I read over the paper you provided and the other website discussion you posted.
The paper states that the "Stock Pickers" category of actively managed funds outperformed the benchmark by an annualized net of 1.26% over 19 years. I'll believe that, but my concern comes from exactly how do you find the "Stock Pickers" category among all of the funds out there? The paper seems to classify them by "active share" but what is the criteria to delineate that group from the others and would/could you reasonably do it?
First there's the work involved. Are you willing to input all of the weights of a fund's holdings and compare those to that of the index? If you are, how do you know you've found a "Stock Pickers" fund?
The paper provides some metrics in how he went about deciding which fund fell into what category but would you be able to really tell?
"Concentrated" and "Factor Bets" funds could probably be ruled out by just looking for an over-concentration of the fund's holdings within certain sectors, industries, etc... "Closet Indexers" could possibly be rooted out quite easily by just looking at the fund's tracking error or r^2.
That however leaves us with a broad swath of funds (~48% of the funds sampled) named "Moderately Active", which should probably be avoided since they returned a net of -0.52% over the same 19 year period.
The "Moderately Active" group of funds have a similar turnover ratio as the "Stock Pickers", even though that's not really a benchmark the author used in determining the groups, so that easily attained metric is out. Which leaves us with the "Active Share", "Tracking Error" and "# of Stocks" categories. All of which differ between the two groups in mean values but could be proven hard to differentiate when you take into consideration their standard deviations.

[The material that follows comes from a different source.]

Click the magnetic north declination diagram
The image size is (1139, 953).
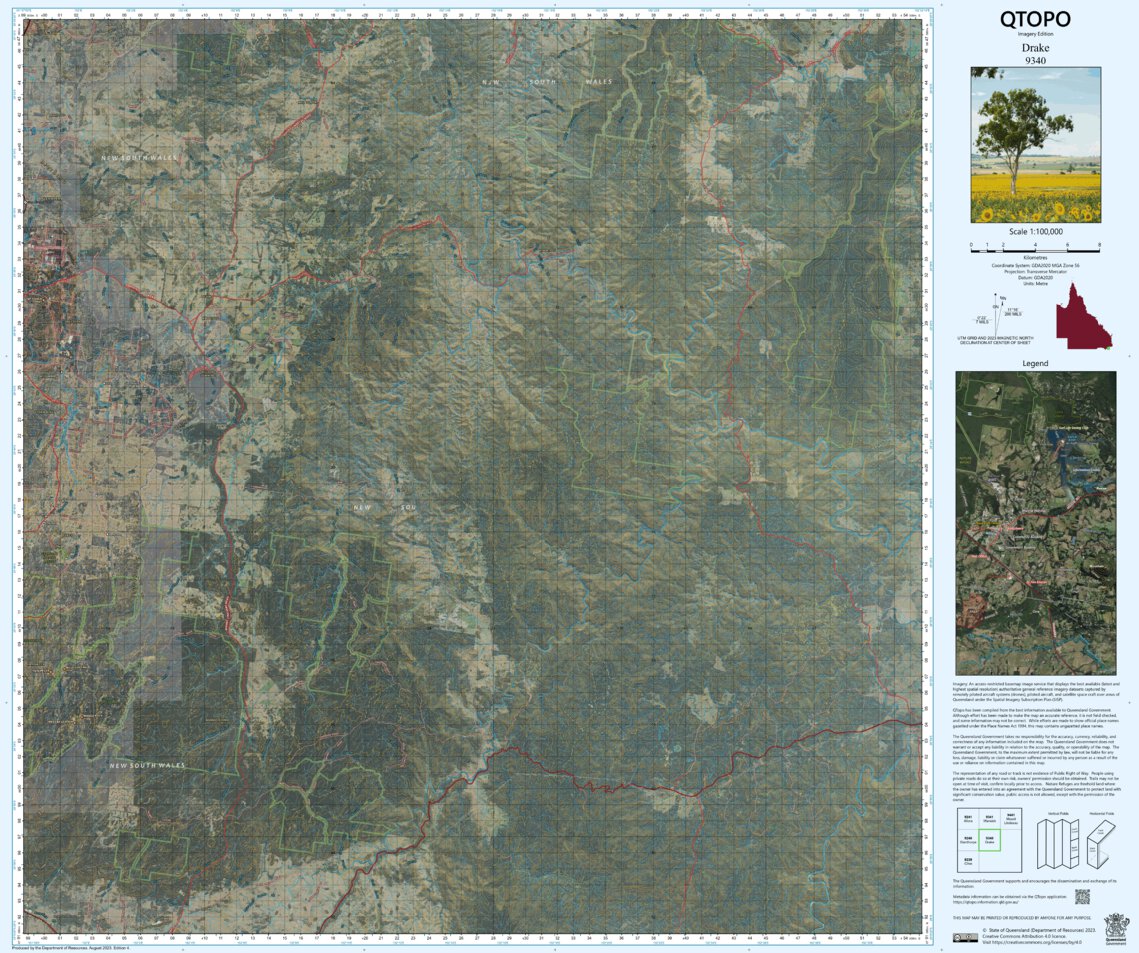tap(996, 316)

All said, there does seem to be a "group" of characteristics in managed funds that may outperform their benchmarks even when factoring in expenses. The real questions are can you find them? How do you really know if you found them? Will you find the "right" ones (remember all of the "Stock Picker" funds had an annualized net of 1.26% as a group so some did worse/some better)?
I'm not debating whether passive or actively-managed is better. I hold some of both. I'm just saying that using the metrics shown in the paper can be daunting and possibly for naught since what you may perceive to be in that outperforming "category" might actually not be. Perhaps looking at a fund's alpha for outperformance and its Sharpe and Treynor ratio to get an idea of its risk and volatility would be almost just as good, definitely easier.
So after all of that, did your advisor show you how those 30 or so funds he recommended stack up as being "Stock Pickers" and why you should hold all of them?
The paper states that the "Stock Pickers" category of actively managed funds outperformed the benchmark by an annualized net of 1.26% over 19 years. I'll believe that, but my concern comes from exactly how do you find the "Stock Pickers" category among all of the funds out there? The paper seems to classify them by "active share" but what is the criteria to delineate that group from the others and would/could you reasonably do it?
First there's the work involved. Are you willing to input all of the weights of a fund's holdings and compare those to that of the index? If you are, how do you know you've found a "Stock Pickers" fund?
The paper provides some metrics in how he went about deciding which fund fell into what category but would you be able to really tell?
"Concentrated" and "Factor Bets" funds could probably be ruled out by just looking for an over-concentration of the fund's holdings within certain sectors, industries, etc... "Closet Indexers" could possibly be rooted out quite easily by just looking at the fund's tracking error or r^2.
That however leaves us with a broad swath of funds (~48% of the funds sampled) named "Moderately Active", which should probably be avoided since they returned a net of -0.52% over the same 19 year period.
The "Moderately Active" group of funds have a similar turnover ratio as the "Stock Pickers", even though that's not really a benchmark the author used in determining the groups, so that easily attained metric is out. Which leaves us with the "Active Share", "Tracking Error" and "# of Stocks" categories. All of which differ between the two groups in mean values but could be proven hard to differentiate when you take into consideration their standard deviations.
All said, there does seem to be a "group" of characteristics in managed funds that may outperform their benchmarks even when factoring in expenses. The real questions are can you find them? How do you really know if you found them? Will you find the "right" ones (remember all of the "Stock Picker" funds had an annualized net of 1.26% as a group so some did worse/some better)?
I'm not debating whether passive or actively-managed is better. I hold some of both. I'm just saying that using the metrics shown in the paper can be daunting and possibly for naught since what you may perceive to be in that outperforming "category" might actually not be. Perhaps looking at a fund's alpha for outperformance and its Sharpe and Treynor ratio to get an idea of its risk and volatility would be almost just as good, definitely easier.
So after all of that, did your advisor show you how those 30 or so funds he recommended stack up as being "Stock Pickers" and why you should hold all of them?